Pour Ablaye, les coqs lui appartiennent. Son seul péché est de les avoir mis dans un sac à dos pour aller les vendre. Il raconte qu'il lui arrive quelquefois d'acheter des marchandises et de les revendre. C’est au moment de se rendre au marché pour écouler son produit qu'il a été appréhendé. Les gens ont été alertés par le «cocorico» des coqs contenus dans le sac à dos que portait Abdoulaye Faye. Le bruit a, attiré l'attention des passants. Interpellé sur la provenance des coqs, il dit qu'ils lui appartiennent.
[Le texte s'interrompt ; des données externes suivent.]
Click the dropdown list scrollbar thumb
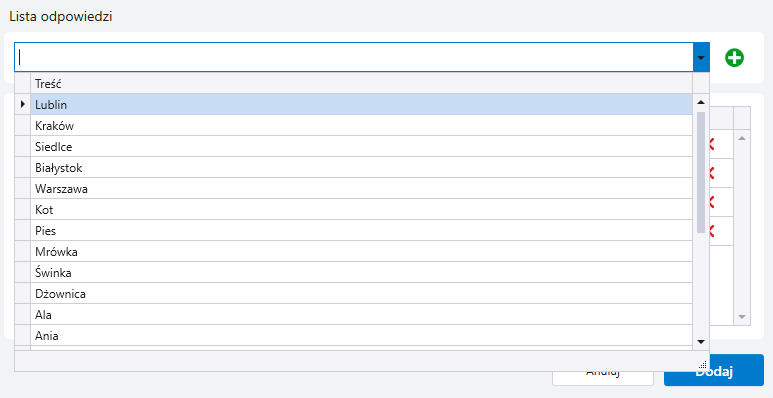Image resolution: width=773 pixels, height=398 pixels. click(x=701, y=172)
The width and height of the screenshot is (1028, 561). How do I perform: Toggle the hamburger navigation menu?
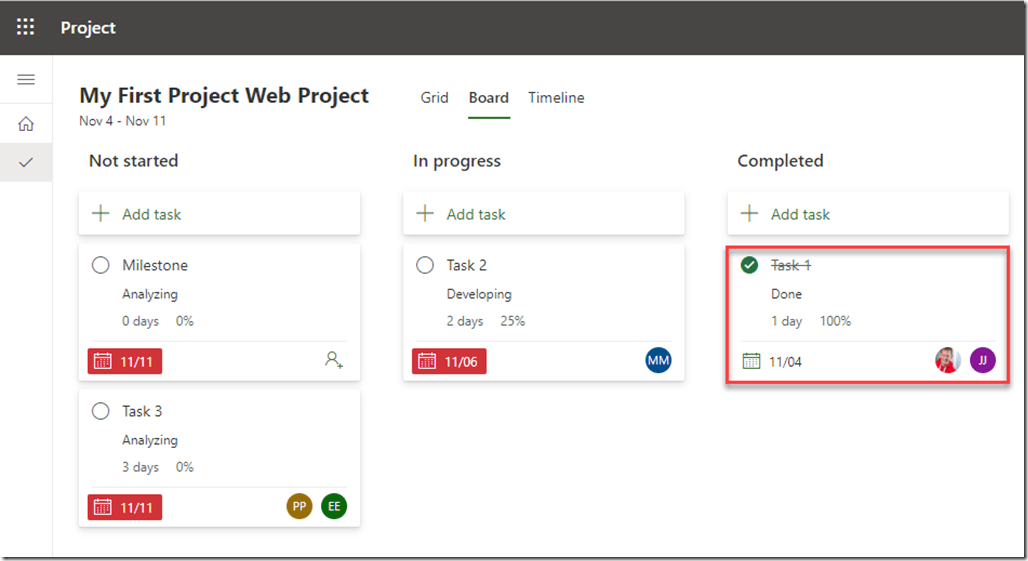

Malgré tout, il a été alpagué et conduit à la police, avant d'être déféré au parquet après l'enquête policière.
Interrogé à la police, Abdoulaye déclare que les coqs lui avaient été remis par son frère. Ce que son frère entendu par les limiers à démenti formellement. Abdoulaye a été jugé ce jeudi au tribunal départemental de Mbour. Pour le procureur, même si le sieur Faye se proclame propriétaire des coqs, son acte est louche. Parce que nul, même le concerné lui-même, ne peut expliquer comment on peut introduire des coqs dans un sac à dos fermé. Il a requis par conséquent l'application de la loi.
La matérialité des faits de vol n'étant pas constante, le tribunal, après en avoir délibéré, a relaxé Abdoulaye Faye au bénéfice du doute.